Fırsatları Artırma Teknolojiyi İyileştirme Hareketi yani diğer adıyla Fatih Projesi son zamanlarda Türkiye’nin iş çevrelerinde en çok konuşulan konusu. Eğitim alanına özel bu proje birçok farklı çözümün tek bir çatı altında toplanarak öğrencilere, öğretmenlere ve velilere sunulmasını kapsıyor. Aslında bugüne kadar Milli Eğitim Bakanlığı (MEB) altında yürütülen birçok farklı projenin tek bir çatı altına toplanması sonucu Fırsatları Artırma Teknolojiyi İyileştirme Hareketi yani Fatih Projesi başlatılmış oldu.

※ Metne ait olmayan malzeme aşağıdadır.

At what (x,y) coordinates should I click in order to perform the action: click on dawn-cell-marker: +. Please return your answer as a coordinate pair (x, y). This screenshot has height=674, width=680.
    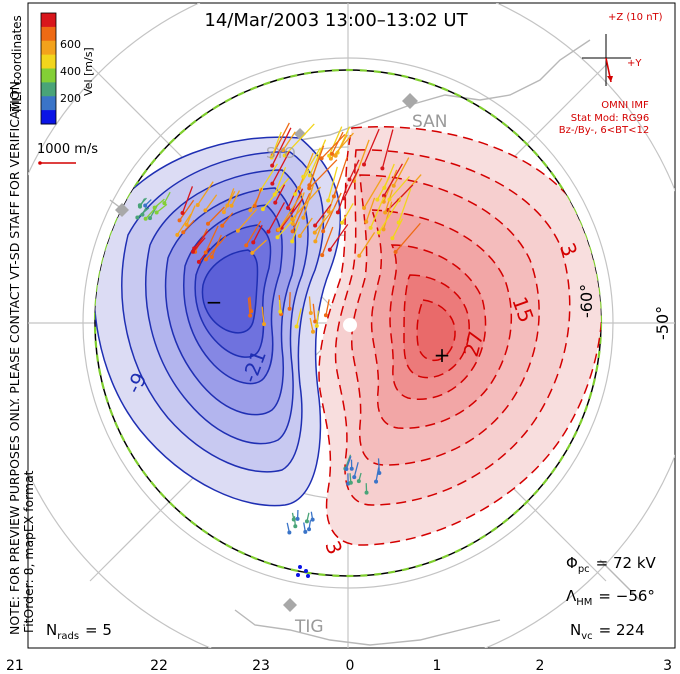
    Looking at the image, I should click on (442, 355).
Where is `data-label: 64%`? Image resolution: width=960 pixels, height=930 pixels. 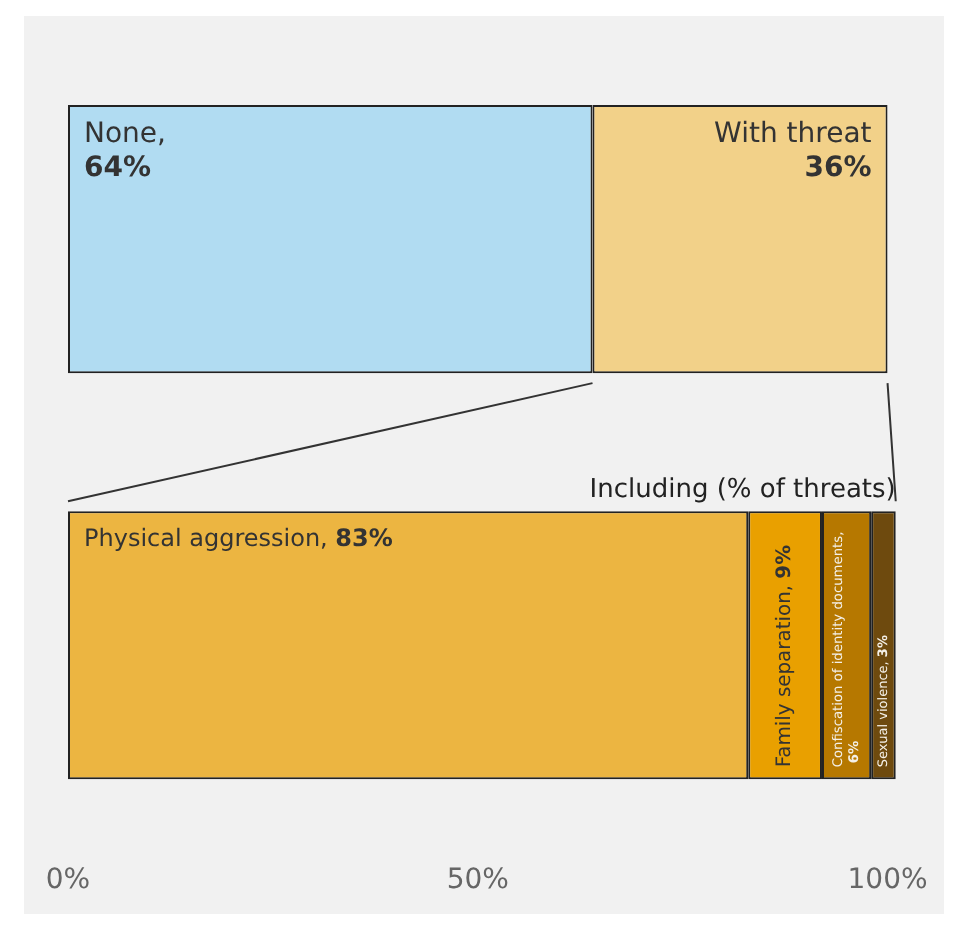 data-label: 64% is located at coordinates (118, 168).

Profesyonel iş hayatına başladığımdan bu yana e-öğrenme sektöründeyim. Üstelik bu sektörün üretim, satış ve pazarlanma aşamalarının tamamında çalıştım. Çalıştığım şirketler de E-Öğrenme alanında Türkiye’de ve dünyada lider olan şirketlerdi. Yurtdışında düzenli olarak e-öğrenme alanındaki fuarlara katıldım ve sektörel yenilikleri yakından takip ederek Türkiye’de bulunan müşterilerime bu yenilikleri aktarmaya çalıştım. Ancak hiçbir zaman e-öğrenmenin şuanki kadar popüler olduğunu görmedim. Ses hizmeti veren şirketten donanım üreticisine kadar herkes Fatih Projesinde yer almak için bir çaba içine girdi. Uluslararası firmaların hizmet portföyünde e-öğrenme çözümü yoksa Fatih Projesi için e-öğrenme şirketlerini satın almaya gittiğini işbirlikleri yapmaya başladığını görüyoruz. Hatta uluslararası bir firma yeni iş birliğine gittiği şirketin çözümlerinin Türkçeleştirilmesi ve yerelleştirilmesi için bizimle çalışmak istemişti. Sebep basit, oyunun dışında kalmamak.
E-Öğrenme elbette Türkiye için önemli ancak on yılı aşkın süredir Türkiye’de yükselişini sürdüren bu sektör son zamanlarda oldukça hızlanmaya başladı. Gönül ister ki alanında uzman kişiler ve şirketler Fatih Projesi‘nde gerektiği kadar değerlendirilsin ve gelecek nesillerimiz için çok önemli olan bu proje hak ettiği başarıyı kazansın.